[[ Dataset open ]]

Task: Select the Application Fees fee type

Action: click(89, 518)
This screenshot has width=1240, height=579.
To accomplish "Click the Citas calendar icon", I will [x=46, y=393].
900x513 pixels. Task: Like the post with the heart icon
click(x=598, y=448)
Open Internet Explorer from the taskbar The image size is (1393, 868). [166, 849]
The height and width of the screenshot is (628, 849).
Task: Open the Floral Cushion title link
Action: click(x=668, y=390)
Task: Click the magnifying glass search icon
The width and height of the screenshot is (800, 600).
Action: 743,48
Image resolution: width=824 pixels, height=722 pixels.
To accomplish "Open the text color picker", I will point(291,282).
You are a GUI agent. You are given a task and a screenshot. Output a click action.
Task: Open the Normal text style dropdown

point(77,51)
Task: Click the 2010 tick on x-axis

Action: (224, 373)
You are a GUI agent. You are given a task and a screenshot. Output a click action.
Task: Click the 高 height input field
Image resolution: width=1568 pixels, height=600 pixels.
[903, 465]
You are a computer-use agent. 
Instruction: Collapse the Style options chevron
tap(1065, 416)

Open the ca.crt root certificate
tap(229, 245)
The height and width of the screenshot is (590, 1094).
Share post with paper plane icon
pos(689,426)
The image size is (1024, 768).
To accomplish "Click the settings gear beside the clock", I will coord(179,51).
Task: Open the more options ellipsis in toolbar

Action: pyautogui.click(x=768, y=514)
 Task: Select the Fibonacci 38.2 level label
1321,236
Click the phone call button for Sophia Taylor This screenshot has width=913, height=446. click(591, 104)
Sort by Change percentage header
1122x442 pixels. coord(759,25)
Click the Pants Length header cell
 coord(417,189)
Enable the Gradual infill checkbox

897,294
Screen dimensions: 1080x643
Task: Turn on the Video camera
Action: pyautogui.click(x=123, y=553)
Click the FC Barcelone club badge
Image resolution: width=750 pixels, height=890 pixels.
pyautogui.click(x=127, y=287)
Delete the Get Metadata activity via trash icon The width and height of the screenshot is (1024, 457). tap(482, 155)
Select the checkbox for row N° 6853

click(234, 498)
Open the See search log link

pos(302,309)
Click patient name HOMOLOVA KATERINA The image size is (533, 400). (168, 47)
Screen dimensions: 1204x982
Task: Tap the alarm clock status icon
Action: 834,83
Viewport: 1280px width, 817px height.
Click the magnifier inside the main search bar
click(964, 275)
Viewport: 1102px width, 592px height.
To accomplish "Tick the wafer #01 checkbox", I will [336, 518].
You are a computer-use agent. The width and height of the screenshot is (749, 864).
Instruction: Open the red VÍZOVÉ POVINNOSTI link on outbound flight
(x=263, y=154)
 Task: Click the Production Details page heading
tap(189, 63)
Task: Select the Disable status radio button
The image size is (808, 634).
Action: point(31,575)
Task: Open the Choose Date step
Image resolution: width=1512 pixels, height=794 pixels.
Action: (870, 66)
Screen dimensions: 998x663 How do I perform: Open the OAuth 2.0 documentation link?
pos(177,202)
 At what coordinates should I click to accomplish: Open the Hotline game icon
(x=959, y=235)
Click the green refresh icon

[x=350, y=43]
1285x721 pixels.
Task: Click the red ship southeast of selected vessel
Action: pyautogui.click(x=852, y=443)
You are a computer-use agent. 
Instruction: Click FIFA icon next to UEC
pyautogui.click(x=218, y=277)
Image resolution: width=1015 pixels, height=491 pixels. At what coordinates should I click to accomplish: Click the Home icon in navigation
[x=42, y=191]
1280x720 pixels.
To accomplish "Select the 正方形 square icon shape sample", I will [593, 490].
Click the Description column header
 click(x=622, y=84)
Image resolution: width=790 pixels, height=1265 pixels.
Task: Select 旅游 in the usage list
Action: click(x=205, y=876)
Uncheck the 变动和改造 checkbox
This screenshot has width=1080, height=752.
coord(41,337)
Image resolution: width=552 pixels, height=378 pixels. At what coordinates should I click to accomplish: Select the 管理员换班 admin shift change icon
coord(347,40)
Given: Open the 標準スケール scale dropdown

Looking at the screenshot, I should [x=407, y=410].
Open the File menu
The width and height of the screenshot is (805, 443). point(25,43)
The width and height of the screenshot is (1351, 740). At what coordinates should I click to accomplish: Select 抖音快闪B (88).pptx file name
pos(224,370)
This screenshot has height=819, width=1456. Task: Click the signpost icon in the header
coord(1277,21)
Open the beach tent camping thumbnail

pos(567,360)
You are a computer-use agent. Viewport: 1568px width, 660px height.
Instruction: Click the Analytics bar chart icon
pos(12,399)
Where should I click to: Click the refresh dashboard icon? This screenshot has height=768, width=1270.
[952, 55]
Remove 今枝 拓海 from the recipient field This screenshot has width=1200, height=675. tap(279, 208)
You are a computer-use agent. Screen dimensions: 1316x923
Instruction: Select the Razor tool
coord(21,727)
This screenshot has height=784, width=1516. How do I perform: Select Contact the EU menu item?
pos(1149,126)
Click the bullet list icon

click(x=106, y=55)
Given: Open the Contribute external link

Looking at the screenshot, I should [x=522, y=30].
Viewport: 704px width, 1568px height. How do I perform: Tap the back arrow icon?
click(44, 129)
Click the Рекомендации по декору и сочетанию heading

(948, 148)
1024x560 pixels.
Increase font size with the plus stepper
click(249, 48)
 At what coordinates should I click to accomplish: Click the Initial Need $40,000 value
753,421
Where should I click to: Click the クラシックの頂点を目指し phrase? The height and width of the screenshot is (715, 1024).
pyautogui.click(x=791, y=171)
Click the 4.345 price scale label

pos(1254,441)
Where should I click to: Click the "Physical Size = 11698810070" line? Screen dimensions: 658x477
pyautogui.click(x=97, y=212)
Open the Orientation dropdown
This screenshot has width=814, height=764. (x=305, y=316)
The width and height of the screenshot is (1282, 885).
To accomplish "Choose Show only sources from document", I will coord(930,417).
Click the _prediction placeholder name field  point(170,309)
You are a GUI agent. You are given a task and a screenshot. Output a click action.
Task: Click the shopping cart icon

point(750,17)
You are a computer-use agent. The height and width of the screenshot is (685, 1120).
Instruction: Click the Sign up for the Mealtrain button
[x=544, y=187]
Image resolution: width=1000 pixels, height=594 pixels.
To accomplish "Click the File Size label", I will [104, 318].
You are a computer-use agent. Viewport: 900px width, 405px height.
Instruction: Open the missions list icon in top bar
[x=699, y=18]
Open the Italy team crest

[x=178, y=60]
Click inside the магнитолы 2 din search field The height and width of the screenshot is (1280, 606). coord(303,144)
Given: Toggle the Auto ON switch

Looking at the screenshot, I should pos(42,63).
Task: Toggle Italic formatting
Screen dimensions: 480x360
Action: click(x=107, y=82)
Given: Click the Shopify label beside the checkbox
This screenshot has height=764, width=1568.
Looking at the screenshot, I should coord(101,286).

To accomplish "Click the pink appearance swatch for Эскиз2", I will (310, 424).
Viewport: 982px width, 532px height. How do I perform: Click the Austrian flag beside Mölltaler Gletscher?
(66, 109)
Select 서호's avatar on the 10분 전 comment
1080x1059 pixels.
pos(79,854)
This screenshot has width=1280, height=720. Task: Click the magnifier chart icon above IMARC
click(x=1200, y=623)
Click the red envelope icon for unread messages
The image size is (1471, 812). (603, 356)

[[ Dataset closed ]]

Look above for every line with the word "Choose" and copy it.

Worked solution -
Task: Open the Choose Date step
To accomplish "Choose Show only sources from document", I will coord(930,417).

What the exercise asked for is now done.